• [Text block]

Investment Institute
Punto de vista del CIO

Giving thanks (to bullish markets)

  • 17 Noviembre 2023 (5 min de lectura)

The macro narrative is starting to shift. As the market sees softer economic data and inflation updates coming though, it does not appear to believe there is any need for further monetary policy tightening. But central banks do not want to relax and will try to disavow the notion of rate cuts any time soon. The result is a more bullish bond market, even if cash rates remain high. Yields rose a long way in the second quarter (Q2) and during Q3, so could fall further before the positive mood becomes overdone. With limited market news on the agenda for the remainder of 2023 - and the holidays approaching - the Santa rally has started early.

November fireworks

Bond markets are doing what they tend to do in November - rally. According to Bloomberg, the average total return performance for the ICE BofA US Treasury, UK Gilt and German Bund indices during November over the last 10 years has been 0.62%, 0.94% and 0.57% respectively. Whether there is anything to seasonal patterns of price action in financial markets or not, November 2023’s performance is quite easy to rationalise. The markets, buoyed by a softer US payroll report and modestly lower-than-expected US and UK inflation numbers for October, seem to have taken the view that the burden of proof for the “higher for longer” stance is back with the central bankers. To contradict the markets of their growing temptation to price in significant rate cuts in 2024, the US Federal Reserve (Fed), the European Central Bank (ECB) and the Bank of England (BoE) will need to reiterate their respective policy guidance. Otherwise, bond markets might just get ahead of themselves. The year of the bond might be condensed into two months.

Still high

Cool-headed analysis suggests the cat-and-mouse game between bond investors and central banks will continue. Despite the lower-than-expected outcomes for inflation in October, inflation remains higher than desired. In addition, growth data is not yet weak enough to really squeeze inflation back to central bank target levels. In fact, despite the rally in long-term bonds, rate expectations have only fallen modestly. The end-2024 expectation for the Fed Funds Rate, derived from the Fed Funds futures market, is still at 4.35% compared to 4.80% in mid-October. Similar market pricing for the ECB and BoE shows an unchanged picture for the former and slightly higher expectation of more easing from the latter. Rate cuts: yes, but not early in the year and only partially reversing the hikes seen in the last two years.

• [Written exercise]
Pick up the bond market outlook text after its last sentence and keep writing. The records have nothing to do with this.

• [Data lines]
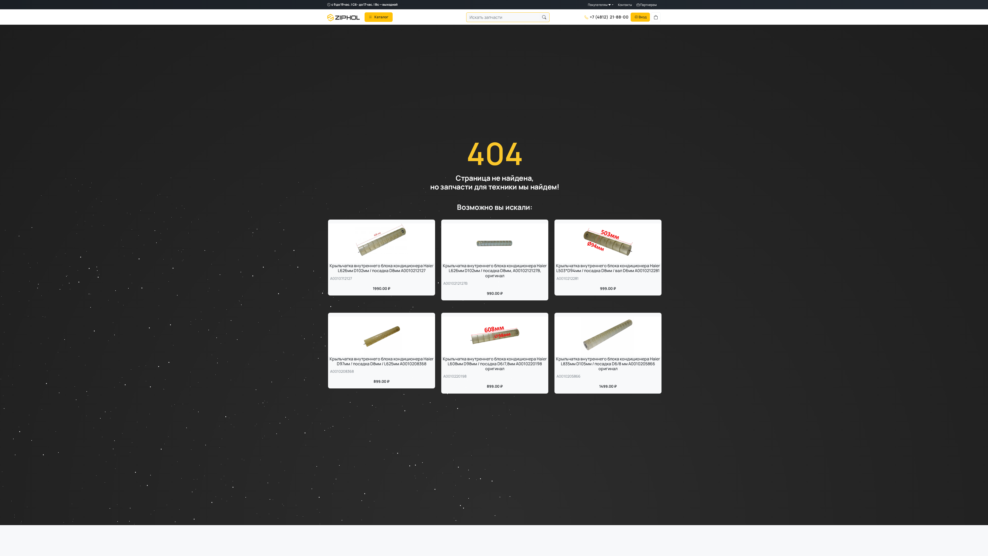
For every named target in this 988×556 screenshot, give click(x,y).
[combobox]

---

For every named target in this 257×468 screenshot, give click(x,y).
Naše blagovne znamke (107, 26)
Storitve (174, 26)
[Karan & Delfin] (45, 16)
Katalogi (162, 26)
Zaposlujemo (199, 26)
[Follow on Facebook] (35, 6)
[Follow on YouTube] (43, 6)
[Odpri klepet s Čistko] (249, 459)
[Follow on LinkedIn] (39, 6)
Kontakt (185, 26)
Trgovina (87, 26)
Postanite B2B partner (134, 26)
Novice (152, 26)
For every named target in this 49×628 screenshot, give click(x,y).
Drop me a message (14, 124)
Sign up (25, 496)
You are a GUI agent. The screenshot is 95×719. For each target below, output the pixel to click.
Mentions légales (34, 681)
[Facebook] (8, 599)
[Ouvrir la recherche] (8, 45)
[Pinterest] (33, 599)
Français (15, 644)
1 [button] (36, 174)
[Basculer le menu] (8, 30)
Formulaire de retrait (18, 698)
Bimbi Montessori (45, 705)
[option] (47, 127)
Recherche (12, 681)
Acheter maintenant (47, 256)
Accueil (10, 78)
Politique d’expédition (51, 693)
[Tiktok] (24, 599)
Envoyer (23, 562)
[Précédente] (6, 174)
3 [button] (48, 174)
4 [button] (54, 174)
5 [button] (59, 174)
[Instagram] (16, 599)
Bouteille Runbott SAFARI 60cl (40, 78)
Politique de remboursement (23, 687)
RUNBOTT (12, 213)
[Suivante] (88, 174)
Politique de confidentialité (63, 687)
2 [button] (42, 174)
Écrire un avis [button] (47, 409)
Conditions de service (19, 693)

• [Exercise result]
Halving and halving again

It is common to hear the phrase that “the last mile will be the hardest” in the fight to restore inflation to target levels. British Prime Minister Rishi Sunak’s claim that his government has halved inflation is about as credible as me claiming responsibility for Sir Alex Ferguson’s 13 English league football championships. Halving UK inflation again, to get back to target, might prove to be as hard as Manchester United winning another league title any time soon (the inflation challenge is probably easier). If Phillips Curves – which show the relationship between inflation and unemployment - are flatter than they have been in the past, then it will take a marked weakening in labour markets to make that last mile. Central bankers think this is required, unless of course the soft landing scenario is delivered by a combination of benign trends in commodities, energy, house prices and wages coming together along with resilient consumer spending. For now, the best assumption is that monetary policy makers will stick to their guns, meaning short rates stay high until 2024 is well underway.

Bonds are OK

That need not put investors off fixed income though. Rates are unlikely to go higher and recent market price action has demonstrated that, given enough yield, there is demand for fixed income. The rapid retreat from the 5% yield in US 10-year Treasuries and healthy demand for the 2043 UK gilt issued on 15 November supports that view. I have written extensively recently about the potential value opportunities in bonds given where yields are and the emergence of a bigger risk premium. It seems that many investors share these views.

Year-end squeeze

On the corporate bond side we are in that period of the year when new supply slows down. Liquidity dries up during the holiday season. A squeeze on credit is already underway. In the UK market, the option-adjusted spread on the ICE BofA UK Corporate Bond index has moved from 170 basis points (bp) in late October to around 150bp at the time of writing. Similar spread narrowing has happened across credit markets, helping strong total return performance so far in November. A lack of supply and strong year-end demand should help credit across both investment grade and high yield markets.

No excess

If 2024 is going to see slower nominal GDP growth and a definite shift in interest rate expectations, if not in interest rates themselves, then it is clearly a more supportive backdrop for bonds. Credit should benefit and the lack of an excessive build-up of speculative borrowing in this cycle suggests only limited scope for credit spread widening if economic conditions really deteriorate. Obviously, there is more chance of spread widening if corporate revenues and earnings come under pressure or there is any evidence of disruption in leveraged businesses. As always, bond investors need to be vigilant about credit deterioration. But from a top-down perspective, credit risk exposure looks manageable.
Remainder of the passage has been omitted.